-- BEGIN --
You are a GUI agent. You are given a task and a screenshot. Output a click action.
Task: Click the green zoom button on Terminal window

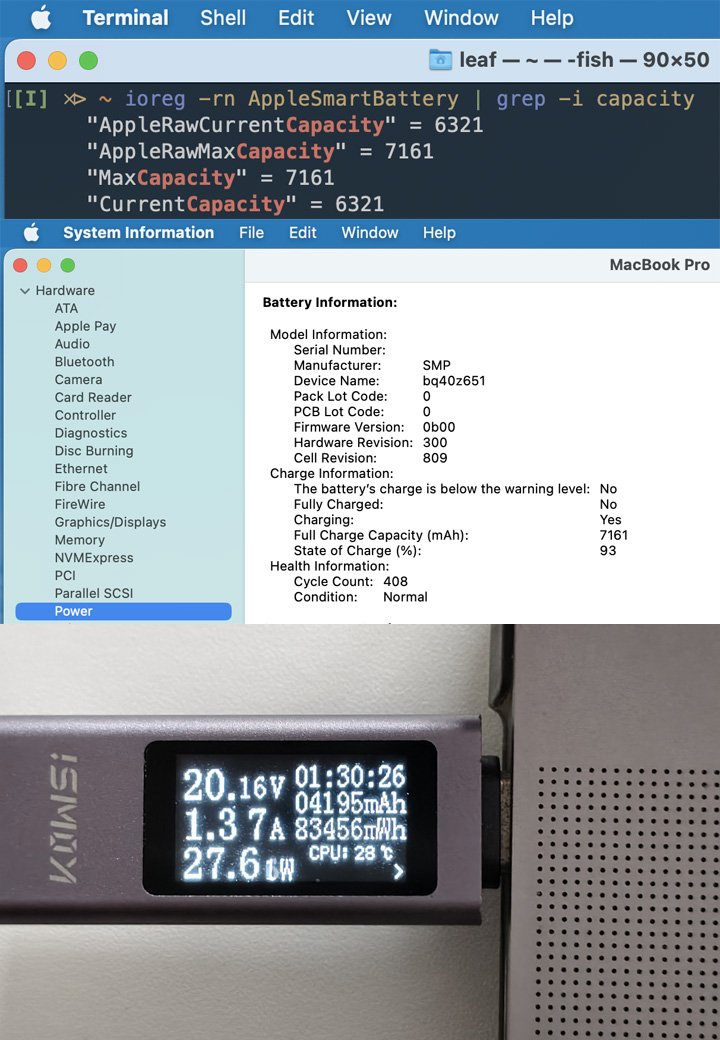pos(88,60)
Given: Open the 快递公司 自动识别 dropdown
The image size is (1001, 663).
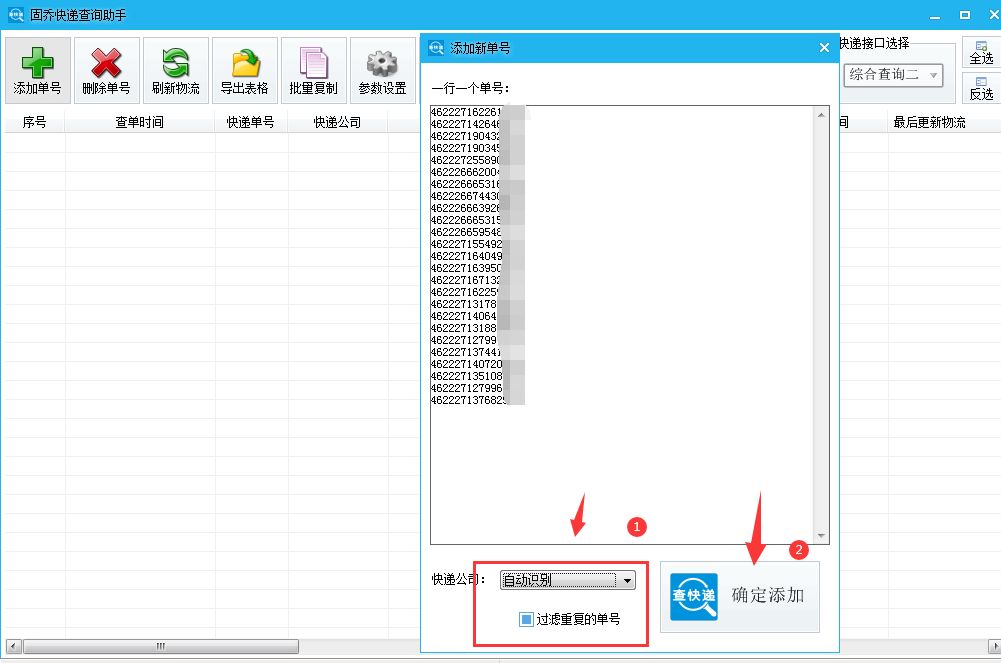Looking at the screenshot, I should pyautogui.click(x=560, y=580).
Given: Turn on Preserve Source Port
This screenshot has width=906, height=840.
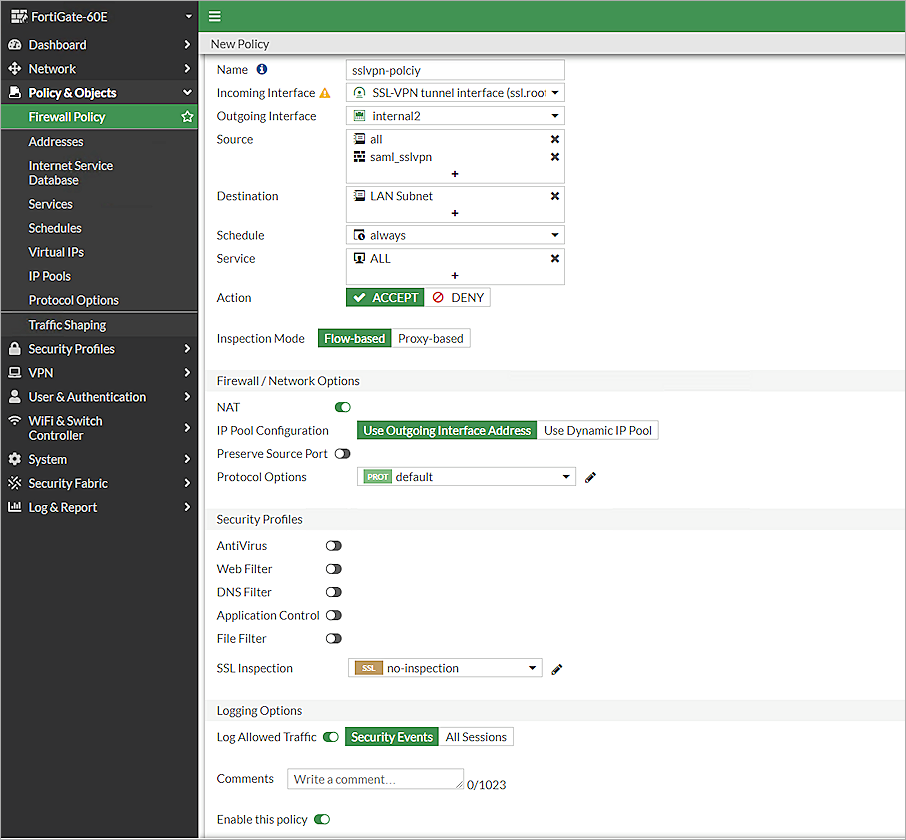Looking at the screenshot, I should click(343, 453).
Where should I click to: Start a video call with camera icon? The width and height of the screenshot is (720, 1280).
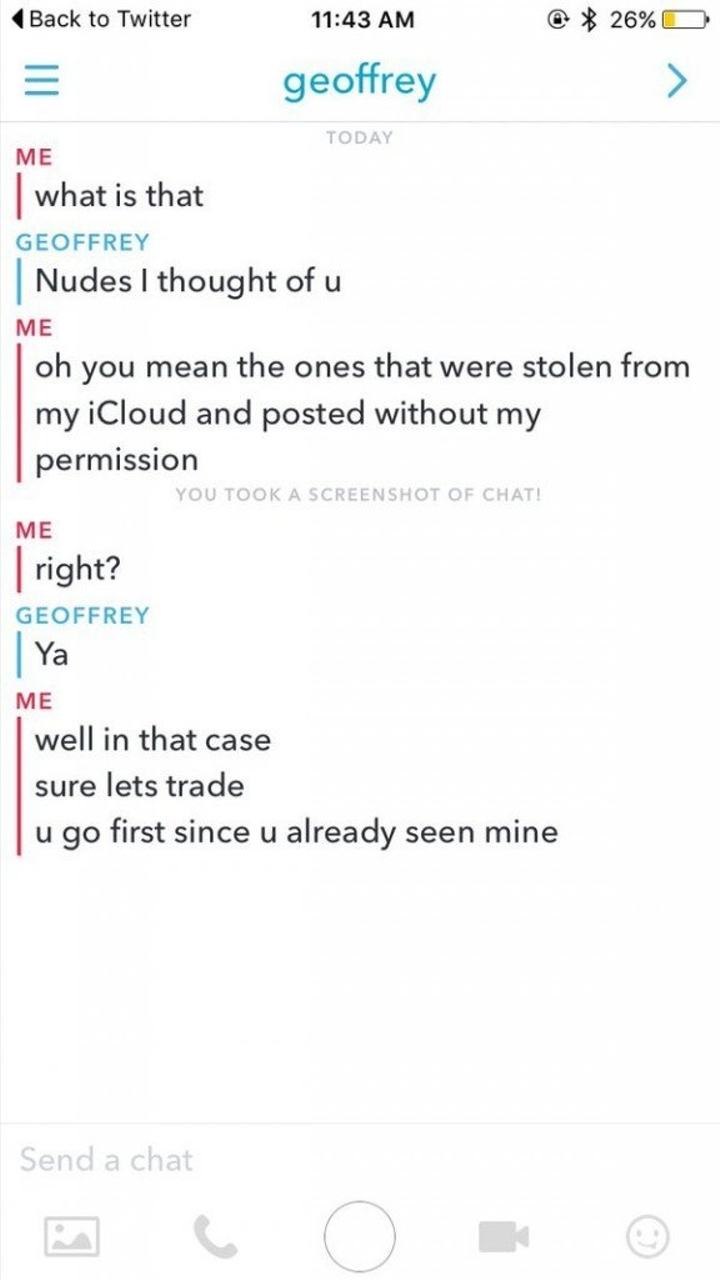click(505, 1237)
-- END --
TASK PROMPT:
Count the lines in the material that contain the string "height", treating uppercase and lowercase as different. Reply with the number only.

ANSWER TO THE EXERCISE:
2